**PROBLEM TO SOLVE**
Copy the items below word for word, beginning with the first line and stopping after the line that contains "(x=586, y=70)".
-- start RECORDED INFORMATION --
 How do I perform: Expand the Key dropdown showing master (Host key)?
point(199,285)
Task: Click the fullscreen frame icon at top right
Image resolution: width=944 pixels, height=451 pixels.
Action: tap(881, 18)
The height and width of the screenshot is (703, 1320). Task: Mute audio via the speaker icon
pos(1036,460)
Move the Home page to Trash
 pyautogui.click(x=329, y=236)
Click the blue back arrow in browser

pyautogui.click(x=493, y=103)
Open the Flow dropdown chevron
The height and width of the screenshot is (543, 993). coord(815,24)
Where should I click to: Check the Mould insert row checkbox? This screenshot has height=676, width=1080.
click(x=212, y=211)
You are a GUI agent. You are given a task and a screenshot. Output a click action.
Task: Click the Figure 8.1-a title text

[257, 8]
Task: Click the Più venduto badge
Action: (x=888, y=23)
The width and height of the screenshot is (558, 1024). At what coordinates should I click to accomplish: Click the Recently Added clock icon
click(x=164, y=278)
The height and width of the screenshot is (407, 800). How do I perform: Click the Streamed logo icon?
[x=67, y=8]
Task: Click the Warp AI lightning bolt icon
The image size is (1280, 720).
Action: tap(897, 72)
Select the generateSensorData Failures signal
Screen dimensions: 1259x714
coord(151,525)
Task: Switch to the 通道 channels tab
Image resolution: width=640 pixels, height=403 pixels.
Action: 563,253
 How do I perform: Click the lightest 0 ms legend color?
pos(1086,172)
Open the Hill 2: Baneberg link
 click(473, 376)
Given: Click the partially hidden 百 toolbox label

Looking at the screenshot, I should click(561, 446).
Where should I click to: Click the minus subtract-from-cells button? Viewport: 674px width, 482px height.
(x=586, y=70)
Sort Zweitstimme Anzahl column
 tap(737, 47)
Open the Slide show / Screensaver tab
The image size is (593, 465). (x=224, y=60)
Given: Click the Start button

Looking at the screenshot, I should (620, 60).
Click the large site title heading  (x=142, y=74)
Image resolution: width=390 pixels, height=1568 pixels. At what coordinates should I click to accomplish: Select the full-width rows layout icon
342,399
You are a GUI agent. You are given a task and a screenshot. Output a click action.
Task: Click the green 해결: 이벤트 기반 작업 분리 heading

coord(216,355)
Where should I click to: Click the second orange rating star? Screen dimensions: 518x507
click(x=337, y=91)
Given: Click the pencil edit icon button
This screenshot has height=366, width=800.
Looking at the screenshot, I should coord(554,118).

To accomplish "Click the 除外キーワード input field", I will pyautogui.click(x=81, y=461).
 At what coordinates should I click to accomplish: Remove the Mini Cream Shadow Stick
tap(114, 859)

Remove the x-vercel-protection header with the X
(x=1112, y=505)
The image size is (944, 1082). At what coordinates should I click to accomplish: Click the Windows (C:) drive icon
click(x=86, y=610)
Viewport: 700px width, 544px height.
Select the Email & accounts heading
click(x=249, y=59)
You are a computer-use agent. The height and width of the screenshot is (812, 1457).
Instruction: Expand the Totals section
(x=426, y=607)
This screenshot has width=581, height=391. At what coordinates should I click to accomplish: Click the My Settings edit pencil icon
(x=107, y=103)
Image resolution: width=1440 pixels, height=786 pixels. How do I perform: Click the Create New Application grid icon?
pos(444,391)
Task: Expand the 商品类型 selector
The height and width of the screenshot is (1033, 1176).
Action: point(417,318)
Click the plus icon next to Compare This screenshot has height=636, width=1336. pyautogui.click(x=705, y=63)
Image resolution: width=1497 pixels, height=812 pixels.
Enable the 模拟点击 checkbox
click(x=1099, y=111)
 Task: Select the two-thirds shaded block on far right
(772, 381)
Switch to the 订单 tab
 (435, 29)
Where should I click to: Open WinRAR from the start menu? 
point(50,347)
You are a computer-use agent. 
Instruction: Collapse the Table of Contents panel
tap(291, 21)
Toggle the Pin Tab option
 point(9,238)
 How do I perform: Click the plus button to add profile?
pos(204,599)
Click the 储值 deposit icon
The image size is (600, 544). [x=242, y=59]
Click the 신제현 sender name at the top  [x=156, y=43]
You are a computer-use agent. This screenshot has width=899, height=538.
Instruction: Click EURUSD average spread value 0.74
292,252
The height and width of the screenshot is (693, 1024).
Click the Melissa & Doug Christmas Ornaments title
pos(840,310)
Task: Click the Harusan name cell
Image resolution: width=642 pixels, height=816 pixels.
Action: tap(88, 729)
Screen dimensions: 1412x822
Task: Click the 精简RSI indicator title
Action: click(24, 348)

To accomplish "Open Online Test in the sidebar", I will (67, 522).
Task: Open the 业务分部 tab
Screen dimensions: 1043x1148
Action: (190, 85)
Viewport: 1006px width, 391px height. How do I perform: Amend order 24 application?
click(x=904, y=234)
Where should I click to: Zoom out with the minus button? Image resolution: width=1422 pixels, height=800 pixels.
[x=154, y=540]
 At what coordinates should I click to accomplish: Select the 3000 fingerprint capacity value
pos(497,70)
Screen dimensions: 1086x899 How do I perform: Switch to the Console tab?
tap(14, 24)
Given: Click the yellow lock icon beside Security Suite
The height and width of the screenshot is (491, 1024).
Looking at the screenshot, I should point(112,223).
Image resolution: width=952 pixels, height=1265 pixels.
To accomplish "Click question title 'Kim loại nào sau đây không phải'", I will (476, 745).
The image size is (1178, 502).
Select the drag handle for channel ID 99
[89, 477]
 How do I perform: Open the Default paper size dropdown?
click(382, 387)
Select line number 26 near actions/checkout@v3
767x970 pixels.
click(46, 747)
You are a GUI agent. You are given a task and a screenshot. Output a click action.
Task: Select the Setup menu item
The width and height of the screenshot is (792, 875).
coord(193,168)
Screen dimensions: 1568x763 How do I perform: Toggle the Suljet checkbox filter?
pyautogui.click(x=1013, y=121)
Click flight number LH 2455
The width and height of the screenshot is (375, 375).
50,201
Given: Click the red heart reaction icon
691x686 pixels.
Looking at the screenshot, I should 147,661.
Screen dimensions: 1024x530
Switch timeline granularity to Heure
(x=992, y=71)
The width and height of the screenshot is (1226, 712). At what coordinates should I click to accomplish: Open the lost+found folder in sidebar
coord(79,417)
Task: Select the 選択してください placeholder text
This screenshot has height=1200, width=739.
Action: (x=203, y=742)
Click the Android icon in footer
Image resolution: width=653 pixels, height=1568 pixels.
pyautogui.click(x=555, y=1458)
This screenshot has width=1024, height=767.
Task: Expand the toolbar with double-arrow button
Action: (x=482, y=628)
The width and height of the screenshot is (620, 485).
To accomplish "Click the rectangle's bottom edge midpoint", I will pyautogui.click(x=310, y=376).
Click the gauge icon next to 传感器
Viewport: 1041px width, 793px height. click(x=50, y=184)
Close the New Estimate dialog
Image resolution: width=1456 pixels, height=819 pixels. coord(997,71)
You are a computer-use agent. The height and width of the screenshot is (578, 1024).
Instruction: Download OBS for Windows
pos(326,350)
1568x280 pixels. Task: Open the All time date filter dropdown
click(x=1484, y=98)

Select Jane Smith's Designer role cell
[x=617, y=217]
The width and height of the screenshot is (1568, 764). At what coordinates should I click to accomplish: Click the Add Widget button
-- end RECORDED INFORMATION --
**WRITTEN RESPONSE**
 How do I perform: Expand the Key dropdown showing master (Host key)?
point(199,285)
Task: Click the fullscreen frame icon at top right
Image resolution: width=944 pixels, height=451 pixels.
Action: tap(881, 18)
The height and width of the screenshot is (703, 1320). Task: Mute audio via the speaker icon
pos(1036,460)
Move the Home page to Trash
 pyautogui.click(x=329, y=236)
Click the blue back arrow in browser

pyautogui.click(x=493, y=103)
Open the Flow dropdown chevron
The height and width of the screenshot is (543, 993). coord(815,24)
Where should I click to: Check the Mould insert row checkbox? This screenshot has height=676, width=1080.
click(x=212, y=211)
You are a GUI agent. You are given a task and a screenshot. Output a click action.
Task: Click the Figure 8.1-a title text

[257, 8]
Task: Click the Più venduto badge
Action: (x=888, y=23)
The width and height of the screenshot is (558, 1024). At what coordinates should I click to accomplish: Click the Recently Added clock icon
click(x=164, y=278)
The height and width of the screenshot is (407, 800). How do I perform: Click the Streamed logo icon?
[x=67, y=8]
Task: Click the Warp AI lightning bolt icon
The image size is (1280, 720).
Action: tap(897, 72)
Select the generateSensorData Failures signal
Screen dimensions: 1259x714
coord(151,525)
Task: Switch to the 通道 channels tab
Image resolution: width=640 pixels, height=403 pixels.
Action: 563,253
 How do I perform: Click the lightest 0 ms legend color?
pos(1086,172)
Open the Hill 2: Baneberg link
 click(473, 376)
Given: Click the partially hidden 百 toolbox label

Looking at the screenshot, I should click(561, 446).
Where should I click to: Click the minus subtract-from-cells button? Viewport: 674px width, 482px height.
(x=586, y=70)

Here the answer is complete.